Перед нами нечто, в классическом античном мире невозможное: сознание, радикально отчуждённое от бытия, враждебное бытию, стремящееся подчинить своей воле всё, что до сих пор жило по своей естественной или божьей воле. Заинтересованных в подробностях читателей - мы отсылаем к книге Ганса Йонаса «Гностицизм». По логике автора, с которой мы солидаризуемся, нигилизм есть отрицание мира, отрицание самого бытия. Правда, Йонас, кстати сказать, учившийся у Хайдеггера - склонен видеть тот же гностический нигилизм и в экзистенциализме. Если мы согласимся с ним целиком в этом пункте - то незачем будет и продолжать этот разговор.

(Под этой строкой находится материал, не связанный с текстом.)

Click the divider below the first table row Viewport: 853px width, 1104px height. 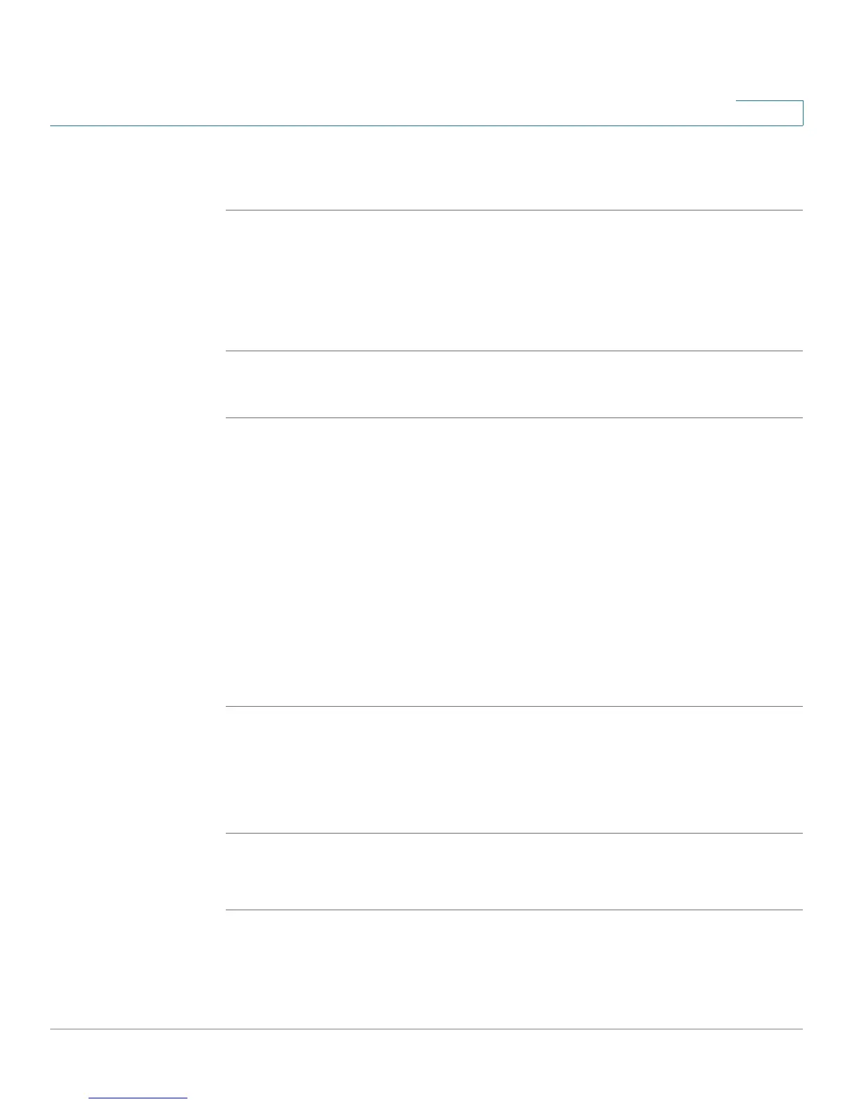(x=514, y=351)
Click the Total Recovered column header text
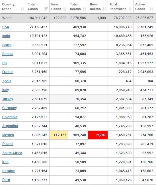Image resolution: width=156 pixels, height=185 pixels. tap(118, 7)
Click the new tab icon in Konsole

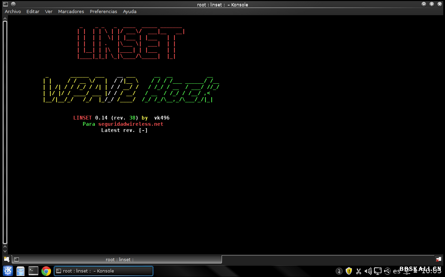[7, 259]
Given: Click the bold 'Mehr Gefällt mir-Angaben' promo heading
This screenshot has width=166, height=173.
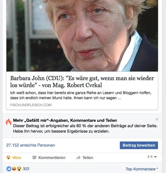Looking at the screenshot, I should pos(65,121).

Но вот что следует здесь заметить: гностиков нельзя назвать абсолютно бездуховными. Они объявляют себя «пневматиками» (от греческого «пневма» -дуновение, дух). Конечно, эта духовность вызывает у нас своей направленностью законные подозрения. Уж не демоническая ли она? Однако появление гностиков есть в некотором роде рубеж в духовной истории Запада: перед нами может быть, впервые в таком чистом виде является Абстрактный дух. И даже сам дух Абстракции.

Чтобы читателям не казалось, что мы слишком далеко ушли от заявленной нами темы, скажем, что экзистенциальное мировоззрение - возникает именно в борьбе с Духом Абстракции, с «теоретизмом» как называет его М.Бахтин. А одна из книг Габриэля Марселя называется «Опыт конкретной философии». Духу противопоставляется конкретность Поступка (Бахтин), конкретность человеческого бытия, экзистенциального опыта личности и её позиции в мире.

Гностицизм, будучи одним из непосредственных соперников христианства, был побеждён и сошел с исторической сцены. Однако на самом деле он не исчез, прячась в эзотерическом подполье. В эпоху Возрождения гностицизм вышел из подполья и громко заявил о себе. Магия и оккультизм были фоном, на котором и следует рассматривать даже высочайшие достижения культуры Ренессанса. В 1453 году, вместе с греками, бегущими из захваченной турками Византии (Константинополя) - в Италию попадают (впервые!) подлинные тексты Платона, но с ними и тексты гностиков, (в числе которых и 14 трактатов Герметического корпуса Гермеса Трисмегиста, сочиненные во II-III веке н.э.). И вот флорентиец Марсилио Фичино, неоплатоник, - откладывает в сторону такое важное дело, как перевод сочинений Платона, и переводит трактаты герметического корпуса. Исторический курьез заключается в том, что сочинители этих текстов - мистифицировали всех, объявив эти тексты древнейшими. Следовательно, и предшествовавшими самому Платону! Древность как бы оправдывала герметизм, наделяя его статусом истинности.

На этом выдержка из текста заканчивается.